サービスメニューの確認   〜何をサービスするか、どのようにサービスするか〜

 IT製品解体新書で解説したように、一口にクラウドサービスといっても、そのサービス形態にはいろいろなタイプがある。IaaS、PaaS、SaaSといった、“何をサービスするか”という違いや、パブリッククラウド、プライベートクラウド、ハイブリッドクラウドといった“どのようにサービスするか”という違いがあり、データセンタ事業者によってその提供範囲が微妙に異なっている。SaaSに力を入れている事業者やIaaSを中心にサービスを充実させている事業者などが存在するので、まず事業者ごとに自社ニーズに合ったサービス形態をカバーしているかどうか、確認する必要がある。

■SaaS、PaaSの場合

 アプリケーション、アプリケーション基盤(データベースや開発環境など)、インフラ基盤(サーバ、ストレージ、ネットワークなど)のすべての要素をサービス事業者から提供してもらいたい場合にはSaaSを選択することになる。また、アプリケーションだけを自社で用意し、アプリケーション基盤とインフラ基盤をサービス事業者から提供してもらいたい場合にはPaaSを選択することになる。
 SaaSとPaaSを選択したい場合には、提供されているアプリケーションやミドルウェアのラインナップがデータセンタ事業者によってかなり異なるので、使いたいソフトウェアがはっきりしていれば、ラインナップを調べるだけで、その選択肢はかなり絞り込まれてくるはずだ。
 例えば、図1に示すPaaS型サービスの場合、ファイアウォール、ロードバランサから、Webサーバ、データベースサーバまで、システム構築に必要な要素が仮想アプライアンスとして標準提供されており、専用ポータル画面を使って自由にカスタマイズすることができる。

図1 PaaSの専用ポータル画面例
図1 PaaSの専用ポータル画面例
KDDIのクラウドサーバサービスでは、インターネット経由の専用ポータル画面上でドラッグ&ドロップの簡単な操作によって、アイコン化された各仮想アプライアンスの設置や接続を行い、アプリケーションの稼働基盤をオンラインで構成できる。
資料提供:KDDI
■IaaSの場合

 アプリケーションとアプリケーション基盤を自社で用意し、インフラ基盤をサービス事業者から提供してもらいたい場合にはIaaSを選択することになる。
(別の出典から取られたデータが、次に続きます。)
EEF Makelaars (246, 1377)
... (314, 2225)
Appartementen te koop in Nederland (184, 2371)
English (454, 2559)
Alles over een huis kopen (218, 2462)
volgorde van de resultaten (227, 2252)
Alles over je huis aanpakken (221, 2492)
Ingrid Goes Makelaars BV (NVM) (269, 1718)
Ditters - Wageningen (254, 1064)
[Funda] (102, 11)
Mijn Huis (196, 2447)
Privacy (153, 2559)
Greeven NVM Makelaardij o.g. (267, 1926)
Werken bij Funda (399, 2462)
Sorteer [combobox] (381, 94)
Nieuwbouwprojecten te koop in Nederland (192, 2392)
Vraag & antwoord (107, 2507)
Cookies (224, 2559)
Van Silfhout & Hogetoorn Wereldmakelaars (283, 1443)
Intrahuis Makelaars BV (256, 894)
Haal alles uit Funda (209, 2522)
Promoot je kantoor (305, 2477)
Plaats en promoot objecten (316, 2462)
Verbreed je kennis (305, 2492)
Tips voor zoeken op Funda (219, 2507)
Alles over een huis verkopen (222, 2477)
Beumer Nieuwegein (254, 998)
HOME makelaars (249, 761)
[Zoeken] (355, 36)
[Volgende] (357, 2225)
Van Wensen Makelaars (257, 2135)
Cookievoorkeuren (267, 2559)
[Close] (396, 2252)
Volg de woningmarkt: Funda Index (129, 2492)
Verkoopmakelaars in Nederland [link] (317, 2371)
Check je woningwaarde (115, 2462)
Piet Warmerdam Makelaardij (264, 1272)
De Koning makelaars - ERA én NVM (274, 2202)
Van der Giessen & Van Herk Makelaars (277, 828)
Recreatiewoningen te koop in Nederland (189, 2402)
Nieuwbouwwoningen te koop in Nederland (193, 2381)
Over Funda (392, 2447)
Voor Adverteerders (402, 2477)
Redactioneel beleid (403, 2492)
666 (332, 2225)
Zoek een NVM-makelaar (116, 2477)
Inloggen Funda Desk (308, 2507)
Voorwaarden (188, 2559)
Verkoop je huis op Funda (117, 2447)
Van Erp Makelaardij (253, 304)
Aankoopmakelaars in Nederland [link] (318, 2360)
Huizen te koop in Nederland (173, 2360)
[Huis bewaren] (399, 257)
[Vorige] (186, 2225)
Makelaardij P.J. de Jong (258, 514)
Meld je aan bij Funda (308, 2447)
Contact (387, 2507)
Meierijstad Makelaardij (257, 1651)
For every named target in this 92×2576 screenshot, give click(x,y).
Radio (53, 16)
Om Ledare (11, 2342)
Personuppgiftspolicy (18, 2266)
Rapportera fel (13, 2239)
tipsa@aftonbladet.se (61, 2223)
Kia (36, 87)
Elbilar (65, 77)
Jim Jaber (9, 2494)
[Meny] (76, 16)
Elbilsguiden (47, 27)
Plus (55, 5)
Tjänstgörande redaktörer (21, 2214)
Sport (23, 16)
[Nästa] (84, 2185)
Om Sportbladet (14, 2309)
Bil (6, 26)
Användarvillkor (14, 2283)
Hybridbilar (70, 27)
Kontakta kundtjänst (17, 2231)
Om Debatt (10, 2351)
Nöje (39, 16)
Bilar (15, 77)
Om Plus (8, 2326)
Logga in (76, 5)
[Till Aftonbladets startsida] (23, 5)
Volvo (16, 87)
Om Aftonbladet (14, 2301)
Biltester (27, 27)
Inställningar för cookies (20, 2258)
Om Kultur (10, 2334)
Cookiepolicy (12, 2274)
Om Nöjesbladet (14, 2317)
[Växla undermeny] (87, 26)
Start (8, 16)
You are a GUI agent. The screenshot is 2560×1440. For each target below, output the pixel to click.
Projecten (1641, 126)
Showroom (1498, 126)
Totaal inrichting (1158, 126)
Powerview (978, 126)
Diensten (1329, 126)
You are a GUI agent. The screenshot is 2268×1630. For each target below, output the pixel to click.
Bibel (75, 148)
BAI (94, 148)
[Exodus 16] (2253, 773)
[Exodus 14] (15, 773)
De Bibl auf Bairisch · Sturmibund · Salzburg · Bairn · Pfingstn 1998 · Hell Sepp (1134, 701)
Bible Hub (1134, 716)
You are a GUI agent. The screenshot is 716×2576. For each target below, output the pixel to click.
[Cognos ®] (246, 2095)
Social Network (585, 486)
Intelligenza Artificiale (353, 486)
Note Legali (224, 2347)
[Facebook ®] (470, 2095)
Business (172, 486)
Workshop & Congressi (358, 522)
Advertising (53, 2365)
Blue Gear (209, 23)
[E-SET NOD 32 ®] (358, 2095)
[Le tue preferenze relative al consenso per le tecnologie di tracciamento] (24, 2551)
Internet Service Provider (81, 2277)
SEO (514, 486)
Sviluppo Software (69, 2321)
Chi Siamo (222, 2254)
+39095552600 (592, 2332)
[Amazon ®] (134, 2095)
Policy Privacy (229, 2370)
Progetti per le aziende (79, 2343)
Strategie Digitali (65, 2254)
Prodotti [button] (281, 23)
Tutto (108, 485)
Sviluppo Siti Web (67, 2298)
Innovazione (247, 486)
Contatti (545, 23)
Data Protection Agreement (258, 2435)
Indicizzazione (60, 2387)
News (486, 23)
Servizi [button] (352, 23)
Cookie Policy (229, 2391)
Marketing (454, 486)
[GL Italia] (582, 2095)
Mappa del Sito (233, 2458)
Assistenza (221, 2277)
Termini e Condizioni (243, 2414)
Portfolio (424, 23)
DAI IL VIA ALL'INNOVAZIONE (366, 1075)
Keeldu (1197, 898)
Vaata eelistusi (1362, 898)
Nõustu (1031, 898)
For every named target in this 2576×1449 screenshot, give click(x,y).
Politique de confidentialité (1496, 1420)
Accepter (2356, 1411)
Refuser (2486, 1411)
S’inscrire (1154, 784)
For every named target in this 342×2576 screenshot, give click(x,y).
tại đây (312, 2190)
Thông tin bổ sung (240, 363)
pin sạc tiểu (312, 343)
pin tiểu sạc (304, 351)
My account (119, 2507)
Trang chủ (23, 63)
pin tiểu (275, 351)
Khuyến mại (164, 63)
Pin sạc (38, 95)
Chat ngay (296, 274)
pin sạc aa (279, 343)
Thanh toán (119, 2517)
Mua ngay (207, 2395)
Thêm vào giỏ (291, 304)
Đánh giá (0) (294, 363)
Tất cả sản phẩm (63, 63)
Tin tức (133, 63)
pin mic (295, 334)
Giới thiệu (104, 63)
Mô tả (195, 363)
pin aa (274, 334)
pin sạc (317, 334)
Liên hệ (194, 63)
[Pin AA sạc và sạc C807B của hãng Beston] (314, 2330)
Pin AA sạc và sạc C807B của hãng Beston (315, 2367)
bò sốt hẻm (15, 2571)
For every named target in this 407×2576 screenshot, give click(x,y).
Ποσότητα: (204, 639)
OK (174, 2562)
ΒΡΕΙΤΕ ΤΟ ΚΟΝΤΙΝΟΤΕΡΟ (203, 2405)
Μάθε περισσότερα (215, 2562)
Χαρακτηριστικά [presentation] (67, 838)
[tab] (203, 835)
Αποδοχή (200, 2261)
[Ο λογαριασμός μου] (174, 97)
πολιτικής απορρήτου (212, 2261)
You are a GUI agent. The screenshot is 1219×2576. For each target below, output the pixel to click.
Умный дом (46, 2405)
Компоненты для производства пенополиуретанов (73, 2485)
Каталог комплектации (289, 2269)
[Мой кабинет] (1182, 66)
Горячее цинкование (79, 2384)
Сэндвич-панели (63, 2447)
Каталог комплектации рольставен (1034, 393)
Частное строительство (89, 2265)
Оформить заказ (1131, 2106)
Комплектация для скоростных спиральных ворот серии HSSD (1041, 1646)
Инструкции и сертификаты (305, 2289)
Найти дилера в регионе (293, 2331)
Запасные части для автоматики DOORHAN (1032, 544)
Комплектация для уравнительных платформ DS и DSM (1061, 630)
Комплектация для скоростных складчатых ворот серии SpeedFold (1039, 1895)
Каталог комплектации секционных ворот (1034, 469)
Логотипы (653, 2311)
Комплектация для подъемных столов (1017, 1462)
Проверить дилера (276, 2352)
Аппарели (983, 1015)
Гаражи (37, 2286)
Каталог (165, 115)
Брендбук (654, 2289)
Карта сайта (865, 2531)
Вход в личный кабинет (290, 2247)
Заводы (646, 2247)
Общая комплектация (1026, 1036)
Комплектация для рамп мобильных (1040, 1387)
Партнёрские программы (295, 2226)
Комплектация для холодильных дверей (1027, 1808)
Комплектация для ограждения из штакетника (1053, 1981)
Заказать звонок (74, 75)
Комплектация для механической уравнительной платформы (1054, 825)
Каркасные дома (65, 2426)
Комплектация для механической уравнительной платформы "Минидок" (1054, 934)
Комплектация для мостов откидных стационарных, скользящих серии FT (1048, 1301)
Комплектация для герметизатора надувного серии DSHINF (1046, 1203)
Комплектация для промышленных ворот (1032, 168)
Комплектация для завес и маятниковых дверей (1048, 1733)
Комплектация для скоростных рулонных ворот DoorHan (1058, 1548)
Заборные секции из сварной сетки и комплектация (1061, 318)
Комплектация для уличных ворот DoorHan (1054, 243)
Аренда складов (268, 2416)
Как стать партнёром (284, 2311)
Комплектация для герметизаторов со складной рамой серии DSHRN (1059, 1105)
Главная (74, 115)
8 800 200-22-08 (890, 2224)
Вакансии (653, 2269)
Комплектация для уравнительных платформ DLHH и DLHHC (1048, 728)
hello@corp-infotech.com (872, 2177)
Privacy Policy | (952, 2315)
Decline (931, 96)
この場合、サービス事業者によって提供されるハードウェア(サーバやストレージ)とネットワーク環境が異なるので、そのインフラ基盤の基本性能を確認する必要がある。例えば、あるサービス事業者のIaaSの場合、サーバの性能要件にあわせて3つのメニューから選択でき、OSはWindows、Linuxのいずれかを選択可能だ。また、サーバの管理者権限が与えられ、リモートからサーバをリブートすることが可能なコンソールアクセス機能も利用できる。

コラム:ハウジングサービスとIaaSとの違い

 データセンタ事業者が従来から手掛けてきたハウジングサービスとIaaSとの違いを図2に示す。IaaSの場合には、ハウジングサービスの場合に必要となるインフラの構築作業、緊急時のデータセンタへの駆けつけ、物理的な作業などの運用負荷をゼロにすることができる。また、自動化(プロビジョニング)や標準化によるスケールメリットなど、クラウドの技術や考え方を適用することでTCOという観点からも、ハウジングサービスとの間に大きな差が生まれることになる。

図2 ハウジングサービスとIaaSの違い
図2 ハウジングサービスとIaaSの違い
ハウジングサービスではユーザが自分でインフラを運用するが、IaaSならインフラの運用をデータセンタ事業者に一任することができる。
資料提供:KVH

 ここで注意しておきたいのは、すべての企業システムがクラウドサービスに向いているわけではなく、クラウド環境を使わずに重要なデータを確実に管理したいというニーズにも対応する必要があるということだ。この場合は、ハイブリッドでクラウドサービスを利用できるサービス事業者を選択したい。(図3参照)

図3 ハイブリッドでクラウドサービスを利用
図3 ハイブリッドでクラウドサービスを利用
クラウド、ホスティング、ハウジングなどを総合的に提供できるサービス事業者を選択することで、データセンタを適材適所で活用できる。